Tuniu Corporation (NASDAQ:TOUR) is a Chinese online travel agency that offers a wide range of travel-related services, including packaged tours, accommodation reservations, and transportation ticketing. The company operates in a competitive market alongside other tech-driven service providers. In evaluating Tuniu's financial performance, a key metric is the Return on Invested Capital (ROIC) compared to the Weighted Average Cost of Capital (WACC).

Tuniu's ROIC stands at 1.27%, while its WACC is 14.54%, resulting in a ROIC to WACC ratio of 0.088. This indicates that Tuniu is not generating returns that exceed its cost of capital.

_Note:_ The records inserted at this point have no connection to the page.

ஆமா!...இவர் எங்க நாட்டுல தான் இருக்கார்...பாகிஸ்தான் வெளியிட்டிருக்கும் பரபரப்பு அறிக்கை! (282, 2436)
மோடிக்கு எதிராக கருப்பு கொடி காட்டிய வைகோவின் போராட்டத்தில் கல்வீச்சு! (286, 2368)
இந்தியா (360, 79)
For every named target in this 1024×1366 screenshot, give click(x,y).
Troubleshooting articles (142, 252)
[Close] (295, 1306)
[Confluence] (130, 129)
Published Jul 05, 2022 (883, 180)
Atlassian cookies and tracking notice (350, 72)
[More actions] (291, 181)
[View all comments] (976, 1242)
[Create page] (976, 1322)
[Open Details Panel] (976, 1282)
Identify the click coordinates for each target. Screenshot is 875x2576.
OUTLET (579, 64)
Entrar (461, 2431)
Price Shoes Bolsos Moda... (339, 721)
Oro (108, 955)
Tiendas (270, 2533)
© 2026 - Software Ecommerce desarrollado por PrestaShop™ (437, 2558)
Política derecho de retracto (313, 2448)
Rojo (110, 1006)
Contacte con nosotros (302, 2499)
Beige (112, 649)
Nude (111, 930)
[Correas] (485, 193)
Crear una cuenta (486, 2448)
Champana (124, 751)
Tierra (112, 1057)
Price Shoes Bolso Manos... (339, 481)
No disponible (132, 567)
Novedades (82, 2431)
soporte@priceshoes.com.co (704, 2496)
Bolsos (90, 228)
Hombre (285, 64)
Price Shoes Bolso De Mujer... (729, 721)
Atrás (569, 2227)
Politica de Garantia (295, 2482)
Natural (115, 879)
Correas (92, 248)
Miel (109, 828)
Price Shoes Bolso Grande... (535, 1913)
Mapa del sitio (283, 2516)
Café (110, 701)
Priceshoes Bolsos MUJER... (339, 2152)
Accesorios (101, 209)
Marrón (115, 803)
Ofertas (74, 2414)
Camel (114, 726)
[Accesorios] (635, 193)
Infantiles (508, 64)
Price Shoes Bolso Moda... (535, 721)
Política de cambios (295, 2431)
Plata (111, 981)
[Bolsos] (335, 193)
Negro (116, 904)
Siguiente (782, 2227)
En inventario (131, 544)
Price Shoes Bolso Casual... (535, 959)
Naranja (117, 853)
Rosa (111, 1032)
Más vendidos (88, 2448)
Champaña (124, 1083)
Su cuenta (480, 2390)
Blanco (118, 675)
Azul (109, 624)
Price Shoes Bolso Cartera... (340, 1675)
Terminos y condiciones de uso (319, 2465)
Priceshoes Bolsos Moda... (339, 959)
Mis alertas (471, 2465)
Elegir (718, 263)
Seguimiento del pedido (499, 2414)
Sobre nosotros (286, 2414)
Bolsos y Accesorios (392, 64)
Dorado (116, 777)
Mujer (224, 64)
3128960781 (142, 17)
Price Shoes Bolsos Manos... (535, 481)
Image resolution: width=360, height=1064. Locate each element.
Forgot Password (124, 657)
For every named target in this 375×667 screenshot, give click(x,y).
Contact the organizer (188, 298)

This is a critical measure of efficiency, as it shows the company's ability to create value over its cost of financing.

In comparison, Cheetah Mobile Inc. (CMCM) has a ROIC of -17.63% and a WACC of 3.63%, leading to a ROIC to WACC ratio of -4.861. This negative ratio suggests that Cheetah Mobile is significantly underperforming in generating returns relative to its cost of capital, even more so than Tuniu.

Leju Holdings Limited (LEJU) presents an even more challenging scenario with a ROIC of -540.32% against a WACC of 366.63%, resulting in a ROIC to WACC ratio of -1.47. This indicates severe inefficiency in generating returns, highlighting the company's struggle in the current market environment.

Xunlei Limited (XNET) and Phoenix New Media Limited (FENG) also show negative ROIC to WACC ratios of -0.408 and -1.757, respectively. Despite these negative figures, Xunlei's ratio is the least negative among the peers, suggesting it is closer to breaking even. However, like Tuniu, all these companies are currently facing challenges in generating sufficient returns on their invested capital.